The Agency improves the process for access to investigational drugs and biologics for patients who lack other options.

On June 2, the US Food and Drug Administration (FDA or the Agency) announced that it finalized three guidance documents intended to facilitate expanded access programs (EAPs). Through these guidance documents, FDA reaffirmed its commitment to assisting patients’ access to potentially life-saving treatments and is attempting to reduce the time required for physicians to prepare expanded access requests.

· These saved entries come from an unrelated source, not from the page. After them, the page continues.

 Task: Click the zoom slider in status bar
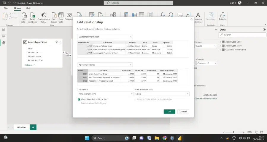233,132
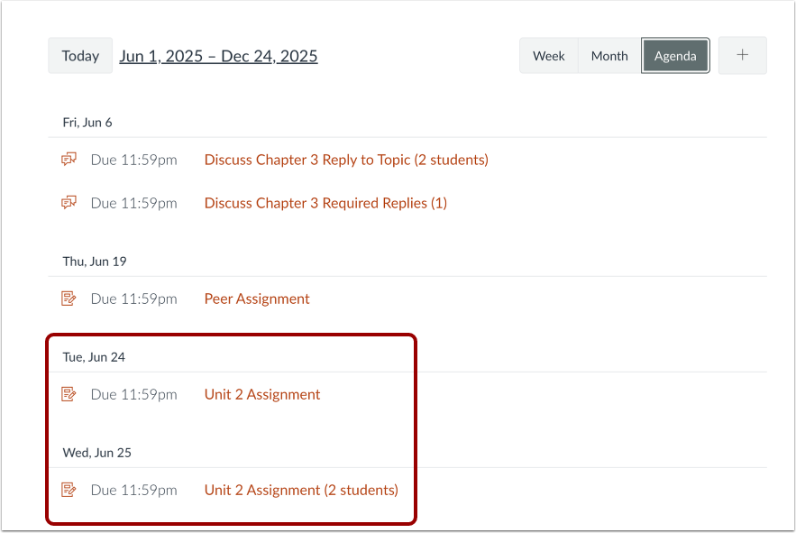Viewport: 796px width, 533px height.
Task: Click the assignment icon under Wed, Jun 25
Action: click(x=69, y=489)
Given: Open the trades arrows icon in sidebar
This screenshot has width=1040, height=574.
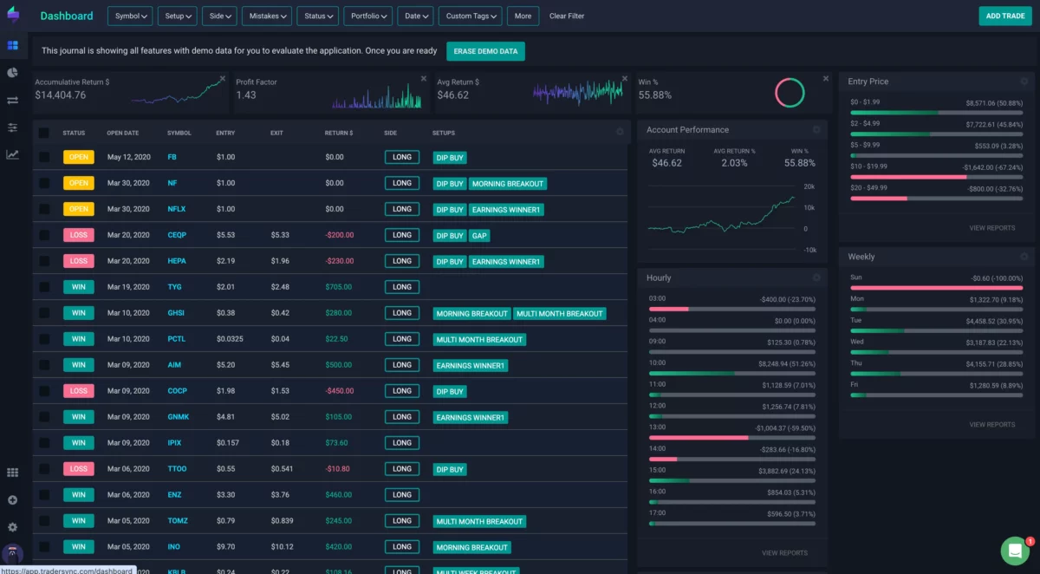Looking at the screenshot, I should (x=12, y=100).
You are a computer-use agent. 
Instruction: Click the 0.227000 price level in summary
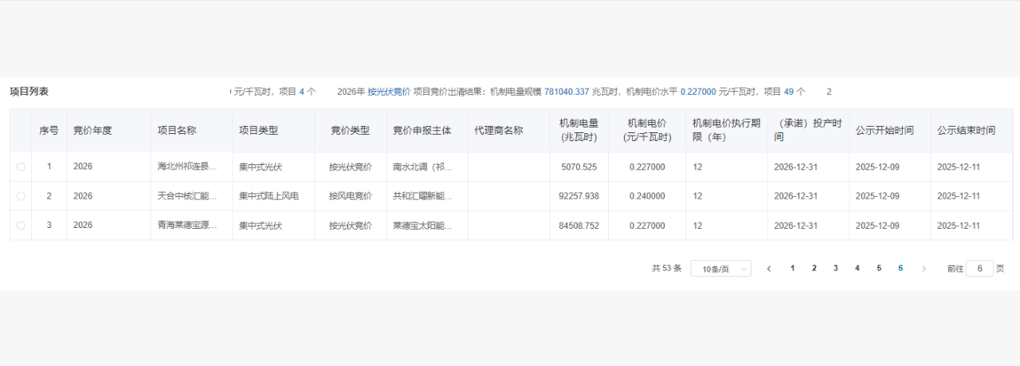[698, 92]
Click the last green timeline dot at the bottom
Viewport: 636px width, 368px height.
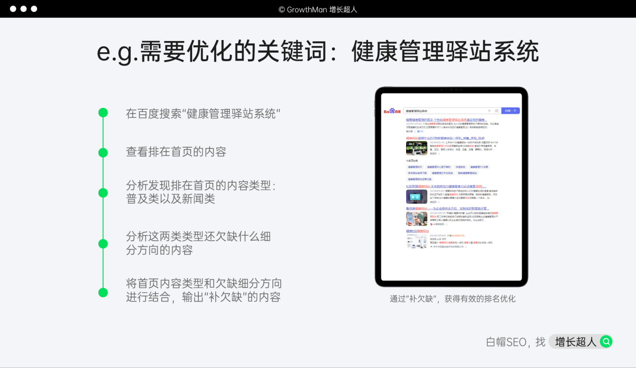(x=103, y=293)
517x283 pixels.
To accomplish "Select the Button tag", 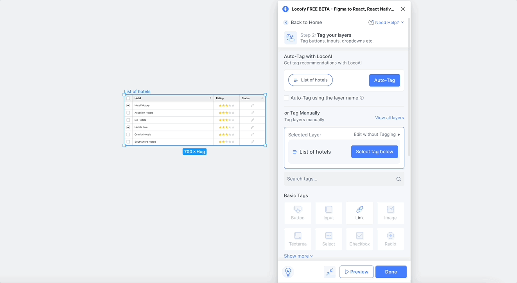I will 298,213.
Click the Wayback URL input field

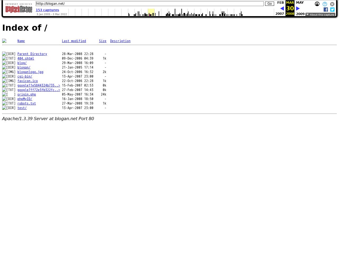pyautogui.click(x=150, y=4)
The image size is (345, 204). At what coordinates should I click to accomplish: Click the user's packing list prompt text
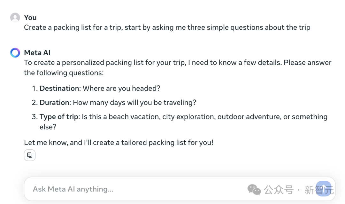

REGULATORY REQUIREMENTS UNCHANGED

FDA has not changed the regulations on EAPs, which outline three program categories: individual patient, including emergency use; intermediate size; and larger scale treatment.[1] Rather, through these guidance documents, FDA has signaled the importance of facilitating expanded access for patients with serious or immediately life-threatening diseases or conditions who have no comparable or alternative therapy, as well as for such patients’ physicians.[2] FDA recognized that the regulatory process can be burdensome, especially for individual patient use, and is attempting to clarify commonly asked questions and streamline the individual patient process.

INDIVIDUAL PATIENT EXPANDED ACCESS APPLICATIONS

FDA’s first guidance document, Individual Patient Expanded Access Applications: Form FDA 3926 (Individual Patient Guidance), provides “a streamlined alternative” for submitting an individual patient Investigational New Drug (IND) application and certain follow-up submissions, which is intended to shorten the application time.[3] The form calls for, among other items, information on the patient to be treated, the investigational drug and treatment plan, and the physician.[4]

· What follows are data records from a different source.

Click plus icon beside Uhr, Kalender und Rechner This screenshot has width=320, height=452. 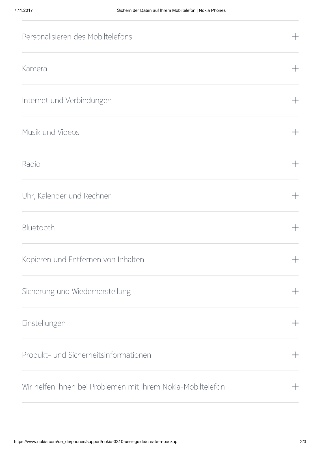295,196
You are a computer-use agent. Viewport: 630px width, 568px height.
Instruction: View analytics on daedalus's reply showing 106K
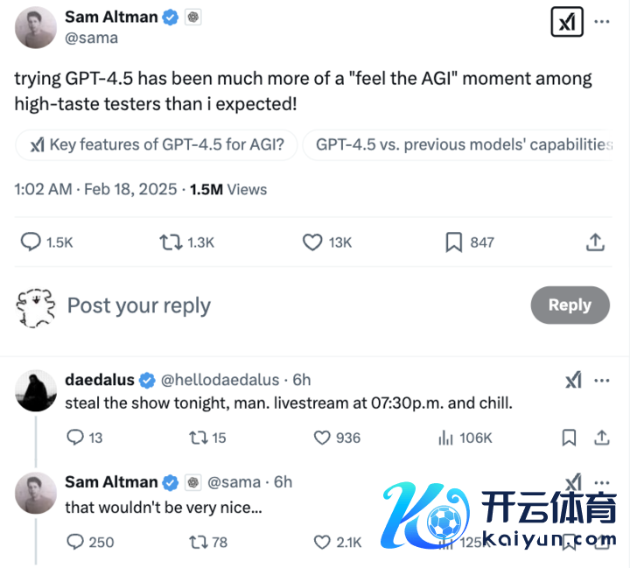tap(445, 438)
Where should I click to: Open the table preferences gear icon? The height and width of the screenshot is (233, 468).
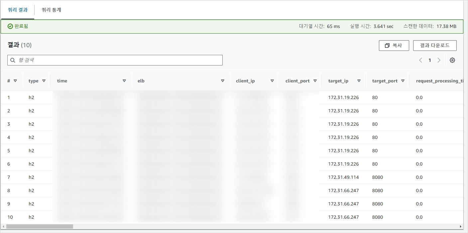coord(452,60)
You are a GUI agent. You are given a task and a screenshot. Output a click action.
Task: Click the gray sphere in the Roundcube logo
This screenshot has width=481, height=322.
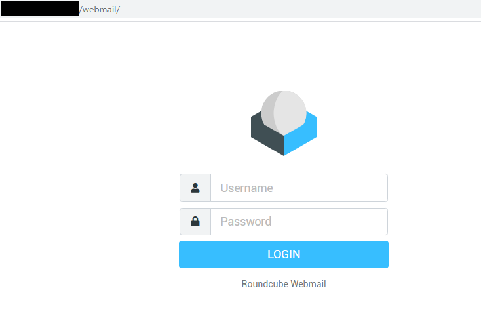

CLARIFICATION OF EXISTING EAP REQUIREMENTS

The second and third guidance documents, Expanded Access to Investigational Drugs for Treatment Use—Questions and Answers (Treatment Use Guidance) and Charging for Investigational Drugs Under an IND—Questions and Answers (Charging Guidance), clarify EAP requirements and processes.[5] The Treatment Use Guidance addresses questions regarding EAPs, the contexts in which each program is appropriate, submission requirements, and other general questions concerning FDA’s approach.[6] The Charging Guidance addresses questions regarding authorization to charge for an investigational drug, FDA’s review of such requests, charging requirements, when authorization is required, and permitted cost recoveries.[7]

KEY TAKEAWAYS

Although FDA has aimed to facilitate EAPs through these guidance documents, its regulations pertaining to EAPs remain unchanged. Accordingly, there are still a number of requirements that EAP sponsors and investigators must meet. There are also a number of areas for EAP and full IND sponsors to consider.

  • Drug Supply and Letters of Authorization (LOAs)For EAPs sponsored by persons other than the full IND sponsor, the EAP sponsor will need to secure a supply of the drug and should obtain an LOA to reference the full IND.[8] If the EAP sponsor cannot obtain an LOA, the Agency should be contacted to determine the correct path forward.[9]
  • Regulatory ComplianceFor all EAPs, sponsors and investigators need to abide by FDA’s clinical trial requirements to avoid potential enforcement action.[10] FDA has, however, expressed a willingness to work with individual patient program sponsors to find alternatives for potentially burdensome requirements, such as full institutional review board review.[11]
  • Cost RecoveryAn EAP’s costs do not necessarily need to be prohibitive, but FDA authorization is needed to pass certain permitted costs to patients.[12] FDA authorization is not needed, however, to charge for certain costs incurred at the clinical trial site.[13]
  • Interaction with a Sponsor’s INDEAP and full IND sponsors should keep in mind that EAPs may interact with INDs for product approval. Although rare, EAP results could influence FDA review of a marketing application.[14] For example, FDA may consider safety information collected during the course of an EAP.[15] Similarly, nothing prohibits the collection of efficacy data during an EAP.[16]
  • Study DesignFinally, sponsors of IND studies should be mindful regarding the design of open-label safety studies because FDA will assess whether, based on the study design, such trials are actually open-label safety studies or EAP studies.[17] If deemed an EAP study, the trial would not support product approval.

CONCLUSION

Through these three final guidance documents, FDA has paved a clearer path for potential EAP sponsors. At the same time, however, sponsors and investigators should be mindful of their responsibilities and requirements, which have not changed, so that they may maintain regulatory compliance and ensure that patients are ethically treated.